What is being asked: Look below for the line with "You are a GUI". Retype it and every line after it to the end, exactly, but leave out the pictures.

Information:
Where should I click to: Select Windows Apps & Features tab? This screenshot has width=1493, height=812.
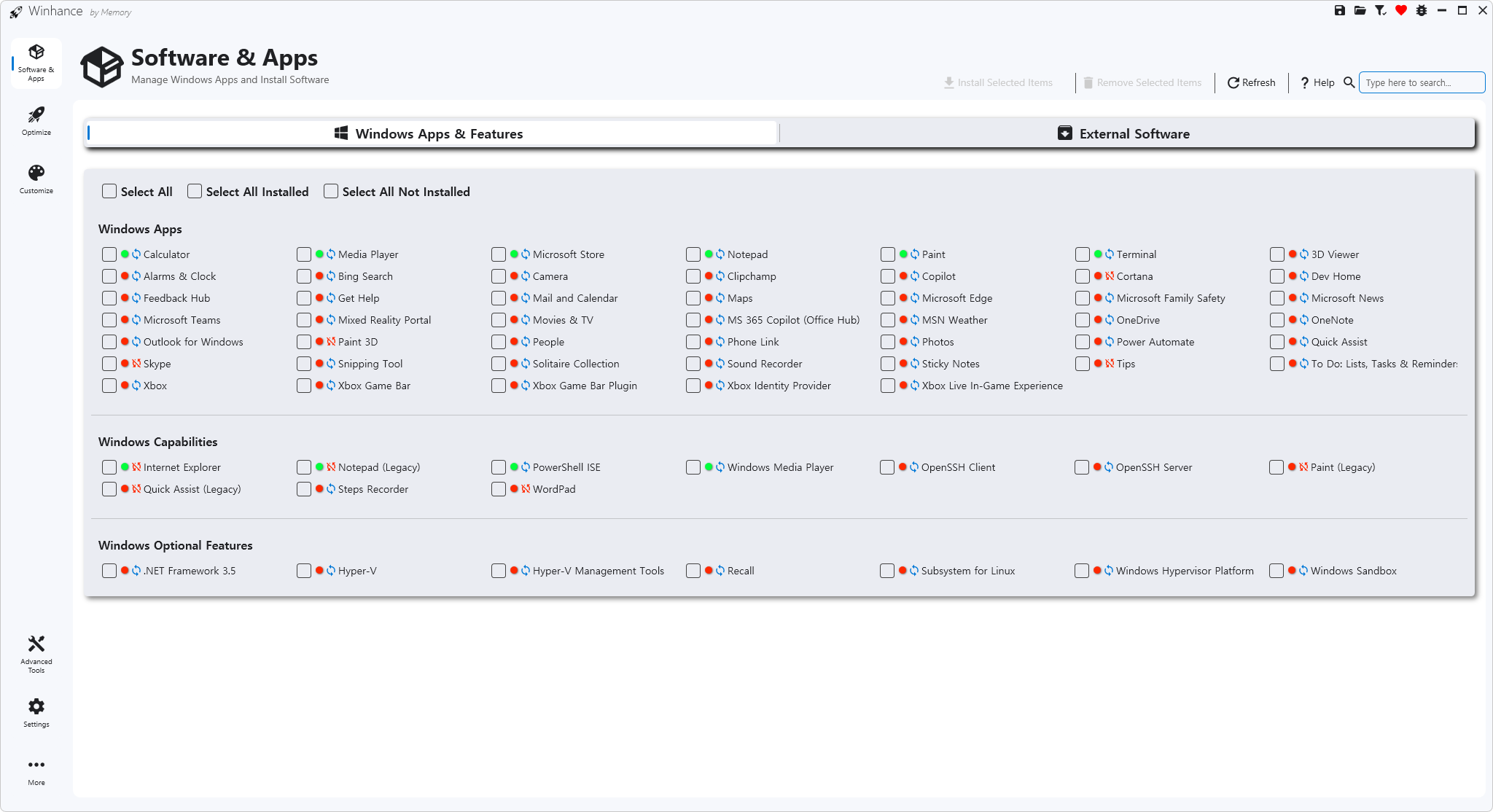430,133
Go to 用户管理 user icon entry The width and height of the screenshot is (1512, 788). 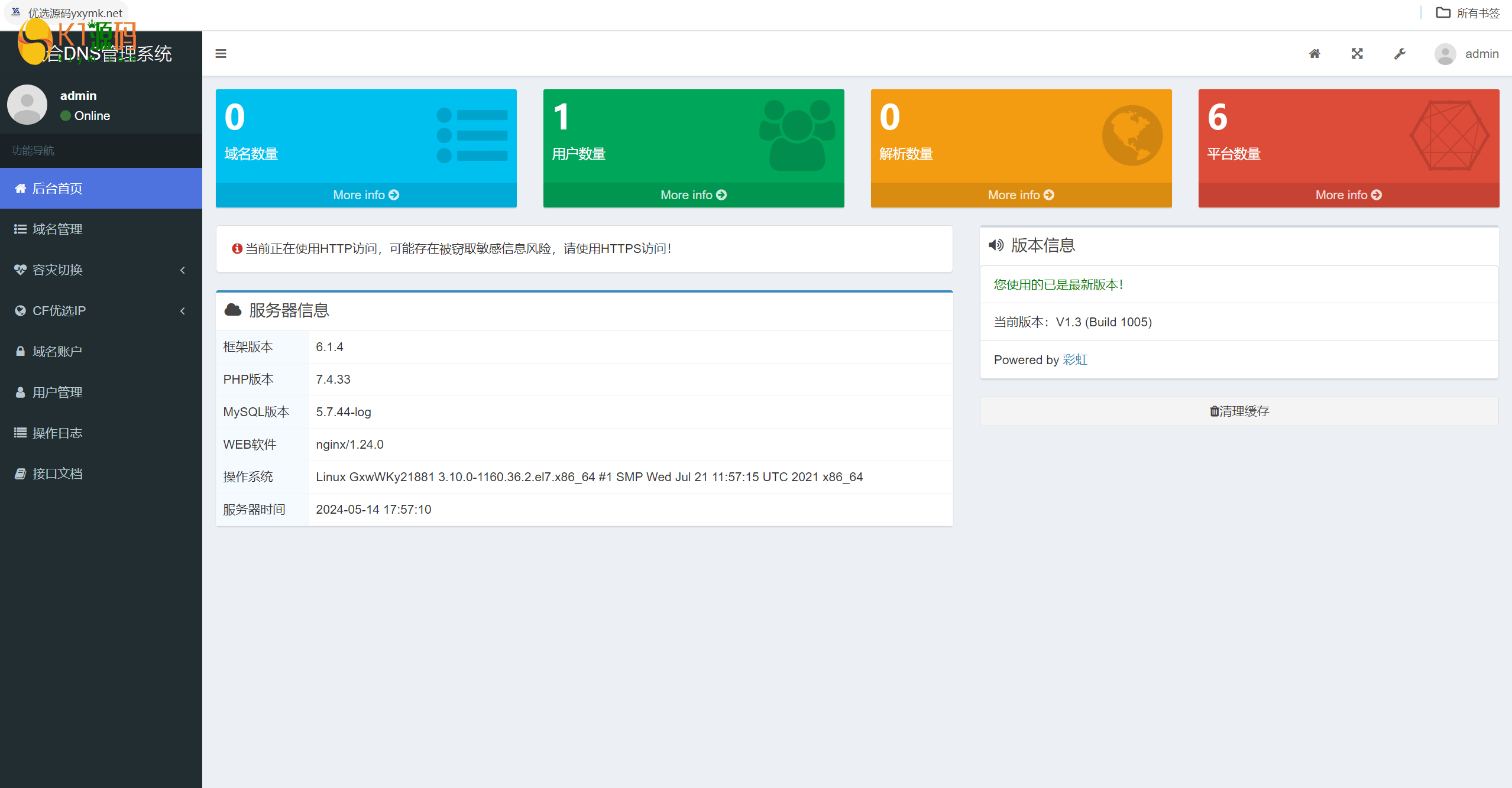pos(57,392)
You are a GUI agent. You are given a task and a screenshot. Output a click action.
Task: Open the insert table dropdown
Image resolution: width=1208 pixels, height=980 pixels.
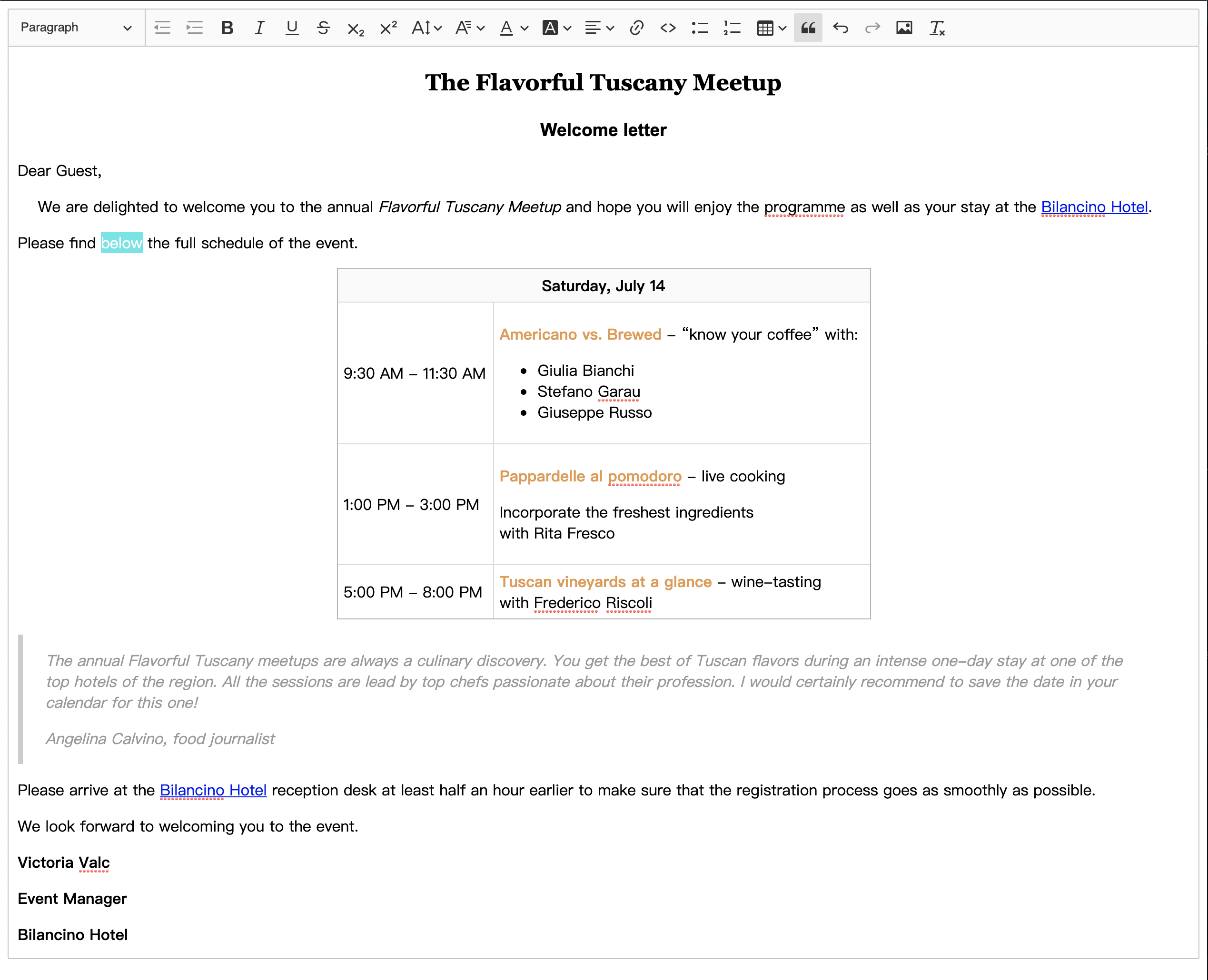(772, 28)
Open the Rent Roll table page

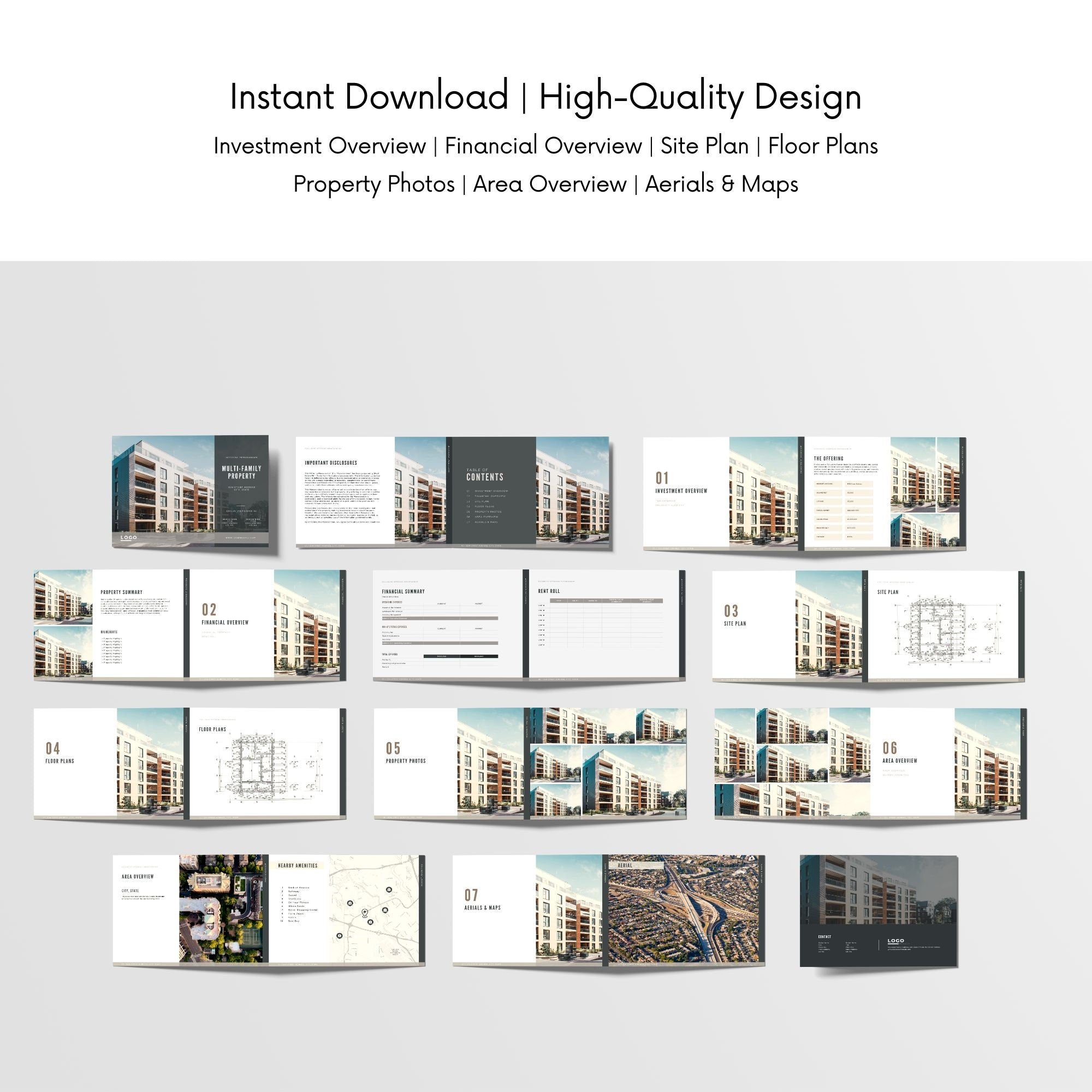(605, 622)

Solution below:
You are a GUI agent. You are given a task and a screenshot. Output a click action.
Task: Open the insert table dropdown
Image resolution: width=1208 pixels, height=980 pixels.
(772, 28)
Open the Rent Roll table page

(605, 622)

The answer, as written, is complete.